==== Given data
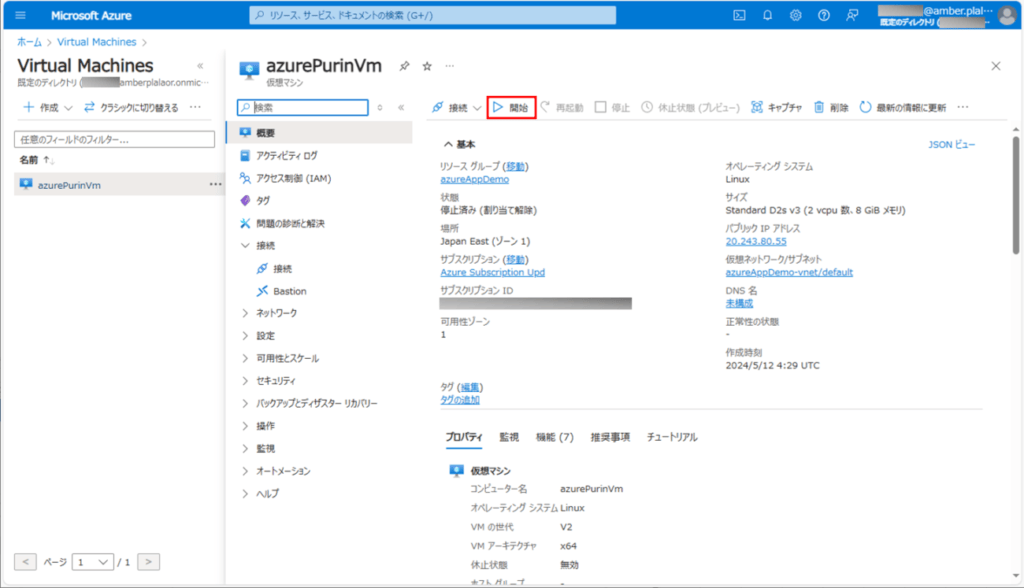This screenshot has height=588, width=1024.
Task: Switch to the 監視 monitoring tab
Action: pos(510,436)
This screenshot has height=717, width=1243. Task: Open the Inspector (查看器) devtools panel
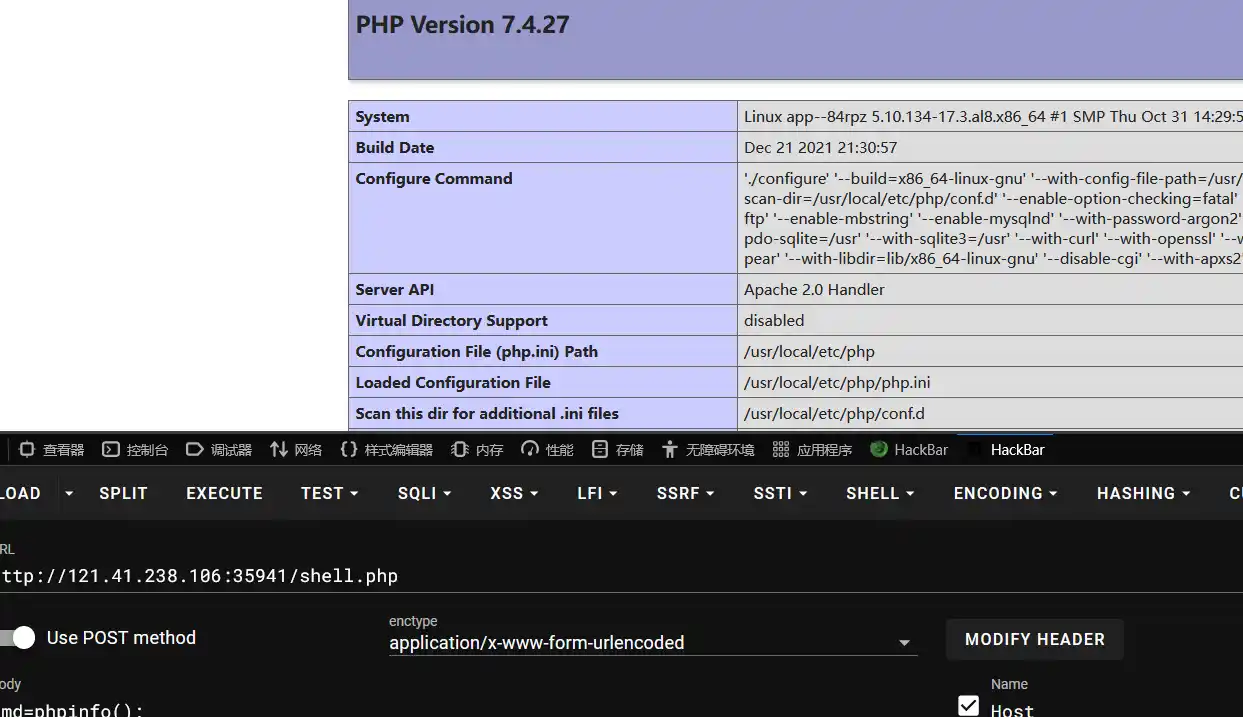click(x=52, y=450)
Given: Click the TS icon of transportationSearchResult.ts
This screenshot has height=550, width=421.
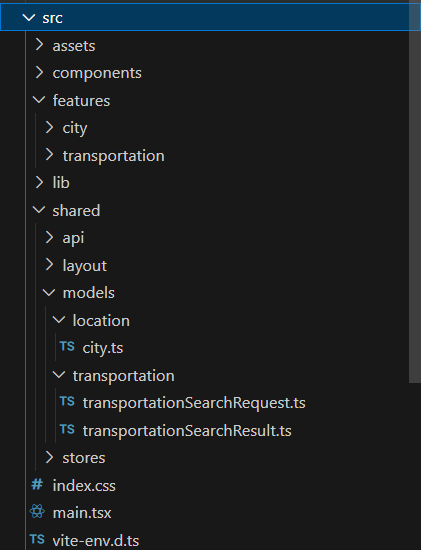Looking at the screenshot, I should coord(67,429).
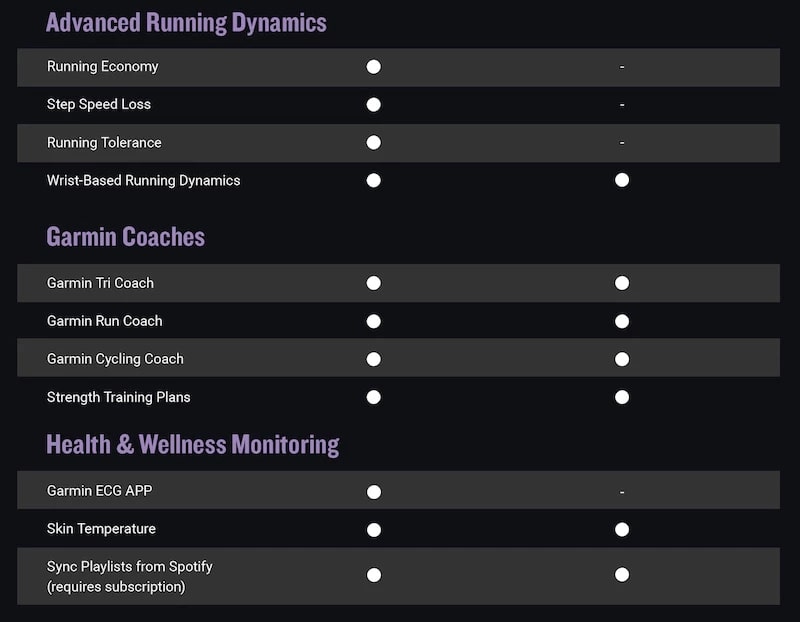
========
Your objective:
Retype only the lines from the line with "This screenshot has height=717, width=1243." through the last line of the data. Keep both ends and skip the pictures.

Result of the task:
This screenshot has height=717, width=1243. Task: Open the Inspector (查看器) devtools panel
click(x=52, y=450)
Given: Click the TS icon of transportationSearchResult.ts
This screenshot has height=550, width=421.
Looking at the screenshot, I should coord(67,429).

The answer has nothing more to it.